Hi there milhouse! Nice to meet you. I find myself dreaming in the third-person a lot, but also in the first-person. It seems to vary.

I wrote this as a response in the lucid dreaming subreddit, but I wanted to cross-post it here with just a little editing. My response was answering why it was harder to visualize in the third-person, but I think the idea partially applies here:

Yes, first-person always seems harder to visualize. I think the reason lies with the "picture" you view while visualizing.

In third-person (e.g. a movie), the "picture" is very smooth. It continues with its rectangular view, and pans and zooms the world, and you see the world and everything in it with smooth transitions, different views, and, most importantly in my position, stillness.

In first-person and living day, our eyes naturally jerk from point A to B to C, and we have one view (e.g. through our eyes at exactly 5'2" height) with shakiness caused by our moving head.
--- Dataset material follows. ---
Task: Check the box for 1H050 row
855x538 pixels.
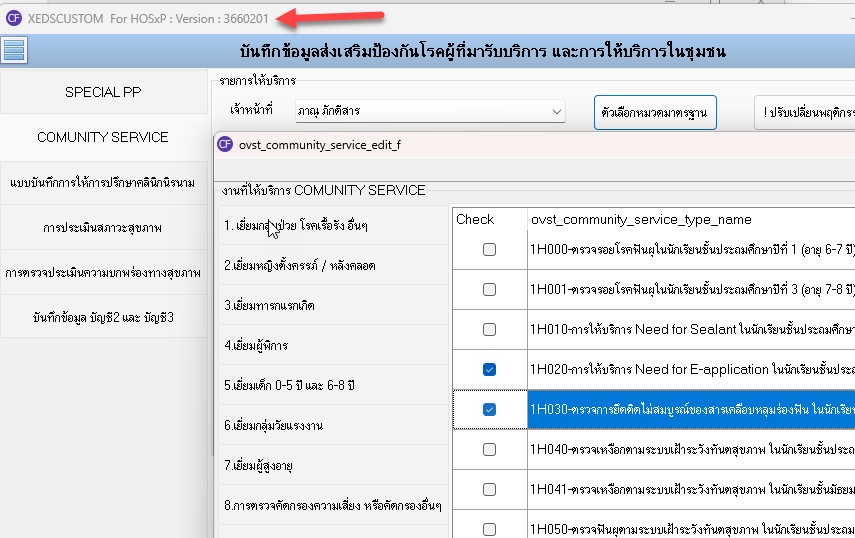Action: pos(489,529)
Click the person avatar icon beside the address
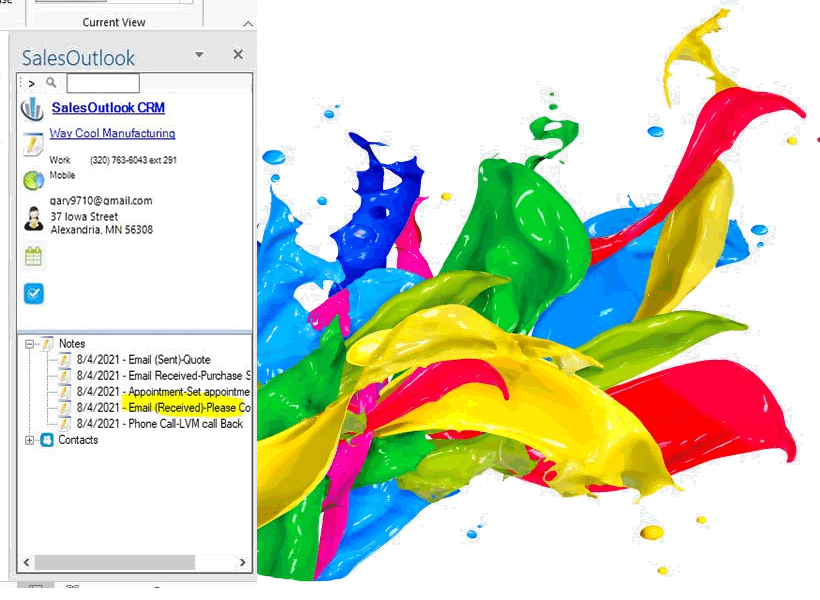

Because first-person is more rigid and strict, whereas third-person has more possibilities, I feel that a lot of the time visualization happens in third-person.
Thinking back on that, I thought of an extension to that reason, but I'm unsure of the validity. Our minds might adjust to third-person to keep us in a sort of dreamy suspension of disbelief, in the same way we can watch a performance on a stage and feel absolutely dismayed at the terribly sad fate of a character, although we know (but have completely forgotten during the scenes) the actors personally. If our dreams seem oddly far-fetched, our dreams might shift to a "dream-like state" of belief in third-person so that we may watch them and not interrupt. In addition, this could even partially account for lack of awareness or our dreamself's acceptance with following the dream plot. If that's confusingly worded, I apologize!

I guess to help answer the above question, I would need to find a correlation between far-fetched & third-person dreams, and then more normal & first-person dreams. Perhaps vividness plays a role in this as well; are the more vivid dreams in first person or third person? This could really be a good topic of interest!